■ Task directions
Copy every line of the material exactly as it stands.

■ Data for analysis
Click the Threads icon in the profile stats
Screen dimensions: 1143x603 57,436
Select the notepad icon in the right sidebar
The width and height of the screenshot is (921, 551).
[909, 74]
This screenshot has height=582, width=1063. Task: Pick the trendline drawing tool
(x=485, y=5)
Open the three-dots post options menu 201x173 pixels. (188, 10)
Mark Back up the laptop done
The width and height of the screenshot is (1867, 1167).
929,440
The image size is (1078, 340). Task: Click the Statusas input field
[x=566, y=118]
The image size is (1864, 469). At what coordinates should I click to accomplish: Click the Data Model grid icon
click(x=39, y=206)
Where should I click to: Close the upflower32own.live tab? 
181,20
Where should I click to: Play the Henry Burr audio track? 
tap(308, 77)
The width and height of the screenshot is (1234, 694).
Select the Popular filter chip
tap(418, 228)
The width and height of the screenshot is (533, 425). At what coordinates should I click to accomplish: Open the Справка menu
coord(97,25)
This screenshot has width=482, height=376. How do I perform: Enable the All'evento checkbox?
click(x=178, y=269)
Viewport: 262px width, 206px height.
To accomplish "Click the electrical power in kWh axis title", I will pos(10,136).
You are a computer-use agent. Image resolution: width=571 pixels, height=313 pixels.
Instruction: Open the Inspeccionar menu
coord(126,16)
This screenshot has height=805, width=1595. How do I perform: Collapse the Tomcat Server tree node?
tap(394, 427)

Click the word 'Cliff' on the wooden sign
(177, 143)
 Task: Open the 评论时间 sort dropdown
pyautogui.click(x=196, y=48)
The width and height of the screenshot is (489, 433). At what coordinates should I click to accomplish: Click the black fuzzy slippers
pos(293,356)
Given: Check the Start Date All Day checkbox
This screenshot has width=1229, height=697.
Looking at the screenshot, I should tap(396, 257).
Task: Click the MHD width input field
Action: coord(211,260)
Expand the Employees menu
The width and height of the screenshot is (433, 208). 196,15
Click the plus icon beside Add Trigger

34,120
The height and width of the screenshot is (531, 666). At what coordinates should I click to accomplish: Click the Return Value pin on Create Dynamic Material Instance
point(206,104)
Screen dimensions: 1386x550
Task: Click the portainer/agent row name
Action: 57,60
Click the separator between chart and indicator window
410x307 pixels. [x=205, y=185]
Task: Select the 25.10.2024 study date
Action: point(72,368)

■ Output of the exercise
Click the Threads icon in the profile stats
Screen dimensions: 1143x603 57,436
Select the notepad icon in the right sidebar
The width and height of the screenshot is (921, 551).
[909, 74]
This screenshot has height=582, width=1063. Task: Pick the trendline drawing tool
(x=485, y=5)
Open the three-dots post options menu 201x173 pixels. (188, 10)
Mark Back up the laptop done
The width and height of the screenshot is (1867, 1167).
929,440
The image size is (1078, 340). Task: Click the Statusas input field
[x=566, y=118]
The image size is (1864, 469). At what coordinates should I click to accomplish: Click the Data Model grid icon
click(x=39, y=206)
Where should I click to: Close the upflower32own.live tab? 
181,20
Where should I click to: Play the Henry Burr audio track? 
tap(308, 77)
The width and height of the screenshot is (1234, 694).
Select the Popular filter chip
tap(418, 228)
The width and height of the screenshot is (533, 425). At what coordinates should I click to accomplish: Open the Справка menu
coord(97,25)
This screenshot has width=482, height=376. How do I perform: Enable the All'evento checkbox?
click(x=178, y=269)
Viewport: 262px width, 206px height.
To accomplish "Click the electrical power in kWh axis title", I will pos(10,136).
You are a computer-use agent. Image resolution: width=571 pixels, height=313 pixels.
Instruction: Open the Inspeccionar menu
coord(126,16)
This screenshot has height=805, width=1595. How do I perform: Collapse the Tomcat Server tree node?
tap(394, 427)

Click the word 'Cliff' on the wooden sign
(177, 143)
 Task: Open the 评论时间 sort dropdown
pyautogui.click(x=196, y=48)
The width and height of the screenshot is (489, 433). At what coordinates should I click to accomplish: Click the black fuzzy slippers
pos(293,356)
Given: Check the Start Date All Day checkbox
This screenshot has width=1229, height=697.
Looking at the screenshot, I should tap(396, 257).
Task: Click the MHD width input field
Action: coord(211,260)
Expand the Employees menu
The width and height of the screenshot is (433, 208). 196,15
Click the plus icon beside Add Trigger

34,120
The height and width of the screenshot is (531, 666). At what coordinates should I click to accomplish: Click the Return Value pin on Create Dynamic Material Instance
point(206,104)
Screen dimensions: 1386x550
Task: Click the portainer/agent row name
Action: 57,60
Click the separator between chart and indicator window
410x307 pixels. [x=205, y=185]
Task: Select the 25.10.2024 study date
Action: point(72,368)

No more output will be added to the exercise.